● **What you have to do**: Line by line, restate the listing below without any change.
┏━━
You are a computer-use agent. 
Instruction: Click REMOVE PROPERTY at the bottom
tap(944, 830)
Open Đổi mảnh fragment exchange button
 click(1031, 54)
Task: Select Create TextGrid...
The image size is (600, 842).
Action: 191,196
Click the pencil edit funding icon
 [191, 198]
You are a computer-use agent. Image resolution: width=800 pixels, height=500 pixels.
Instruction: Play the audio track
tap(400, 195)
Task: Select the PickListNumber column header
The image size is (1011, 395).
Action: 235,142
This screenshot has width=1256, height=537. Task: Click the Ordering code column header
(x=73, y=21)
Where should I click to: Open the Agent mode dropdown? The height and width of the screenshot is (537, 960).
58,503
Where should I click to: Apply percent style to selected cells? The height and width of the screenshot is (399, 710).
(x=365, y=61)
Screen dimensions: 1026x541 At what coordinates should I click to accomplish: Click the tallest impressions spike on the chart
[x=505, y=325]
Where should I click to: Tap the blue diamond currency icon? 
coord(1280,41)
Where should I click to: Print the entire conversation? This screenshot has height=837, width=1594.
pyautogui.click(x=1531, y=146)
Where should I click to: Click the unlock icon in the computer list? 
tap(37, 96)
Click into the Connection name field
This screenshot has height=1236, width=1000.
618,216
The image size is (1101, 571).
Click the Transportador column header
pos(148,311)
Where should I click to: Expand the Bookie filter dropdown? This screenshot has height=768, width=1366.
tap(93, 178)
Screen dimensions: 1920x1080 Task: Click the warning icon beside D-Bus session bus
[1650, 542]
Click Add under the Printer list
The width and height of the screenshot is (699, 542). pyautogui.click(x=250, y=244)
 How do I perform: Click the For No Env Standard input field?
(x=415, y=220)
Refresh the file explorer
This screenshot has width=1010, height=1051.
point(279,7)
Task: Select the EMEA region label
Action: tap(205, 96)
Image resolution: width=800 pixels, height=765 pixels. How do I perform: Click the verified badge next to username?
┗━━
● **Reply to the exercise**:
You are a computer-use agent. 
Instruction: Click REMOVE PROPERTY at the bottom
tap(944, 830)
Open Đổi mảnh fragment exchange button
 click(1031, 54)
Task: Select Create TextGrid...
The image size is (600, 842).
Action: 191,196
Click the pencil edit funding icon
 [191, 198]
You are a computer-use agent. Image resolution: width=800 pixels, height=500 pixels.
Instruction: Play the audio track
tap(400, 195)
Task: Select the PickListNumber column header
The image size is (1011, 395).
Action: 235,142
This screenshot has width=1256, height=537. Task: Click the Ordering code column header
(x=73, y=21)
Where should I click to: Open the Agent mode dropdown? The height and width of the screenshot is (537, 960).
58,503
Where should I click to: Apply percent style to selected cells? The height and width of the screenshot is (399, 710).
(x=365, y=61)
Screen dimensions: 1026x541 At what coordinates should I click to accomplish: Click the tallest impressions spike on the chart
[x=505, y=325]
Where should I click to: Tap the blue diamond currency icon? 
coord(1280,41)
Where should I click to: Print the entire conversation? This screenshot has height=837, width=1594.
pyautogui.click(x=1531, y=146)
Where should I click to: Click the unlock icon in the computer list? 
tap(37, 96)
Click into the Connection name field
This screenshot has height=1236, width=1000.
618,216
The image size is (1101, 571).
Click the Transportador column header
pos(148,311)
Where should I click to: Expand the Bookie filter dropdown? This screenshot has height=768, width=1366.
tap(93, 178)
Screen dimensions: 1920x1080 Task: Click the warning icon beside D-Bus session bus
[1650, 542]
Click Add under the Printer list
The width and height of the screenshot is (699, 542). pyautogui.click(x=250, y=244)
 How do I perform: Click the For No Env Standard input field?
(x=415, y=220)
Refresh the file explorer
This screenshot has width=1010, height=1051.
point(279,7)
Task: Select the EMEA region label
Action: tap(205, 96)
Image resolution: width=800 pixels, height=765 pixels. How do I perform: Click the verified badge next to username?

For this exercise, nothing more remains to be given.